But she jerked herself out of her dazed staring, for she could also
hear
through the mirror, and the conversation in progress was most intriguing.

“I can hardly believe Lord Forrester shot you!”

She leaned forward to see who had spoken.

An aged butler with a gaunt, unsmiling visage marched into view, bringing the viscount a writing set. The butler stepped around the large guard dogs lying on the floor and placed it on the table near Lord Beauchamp.
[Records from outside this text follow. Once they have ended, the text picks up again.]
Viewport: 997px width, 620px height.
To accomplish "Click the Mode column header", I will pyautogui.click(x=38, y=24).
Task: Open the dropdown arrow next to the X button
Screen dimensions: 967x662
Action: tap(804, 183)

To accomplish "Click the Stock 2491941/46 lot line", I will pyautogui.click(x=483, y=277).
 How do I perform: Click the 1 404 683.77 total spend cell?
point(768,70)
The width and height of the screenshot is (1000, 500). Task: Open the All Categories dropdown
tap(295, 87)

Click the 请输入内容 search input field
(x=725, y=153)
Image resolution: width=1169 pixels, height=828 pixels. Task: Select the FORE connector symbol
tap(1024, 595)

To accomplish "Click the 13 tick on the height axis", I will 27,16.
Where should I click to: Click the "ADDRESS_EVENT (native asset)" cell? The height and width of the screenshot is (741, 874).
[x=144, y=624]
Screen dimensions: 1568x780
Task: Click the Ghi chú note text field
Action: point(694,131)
Egads, she thought, staring at those panting beasts sprawled on the floor, their big, fanged mouths drooling as they panted. She’d be lucky not to get eaten if she ever managed to find a way out of this labyrinth.

Beau, meanwhile, had shrugged. “Well, but how can I be angry? The man’s like a brother to me. I’m just glad he’s alive.” He winced as he doused the wound on his arm with a slosh of brandy. She was relieved to note that the bullet had only grazed him. “I got him, too. In the leg. Obviously, neither of us really wanted to hurt the other. It’s the girl’s doing, frankly.”

Carissa frowned.

“She hit me in the back with the door. I thought Nick had brought reinforcements. She’s lucky I didn’t accidentally kill her, thinking I was being attacked from both sides.”

The butler nodded. “Well, a leg wound should slow the baron down, at least.”

Beauchamp nodded. Drying the wound with a fresh rag, he dabbed blood and liquor off his arm. “Anyway, that’s why I’m not angry. You must know what I’ve been thinking all this time, Gray, though I refused to say it aloud.”

“Indeed, my lord. We all feared the worst,” the old fellow agreed with a sympathetic look.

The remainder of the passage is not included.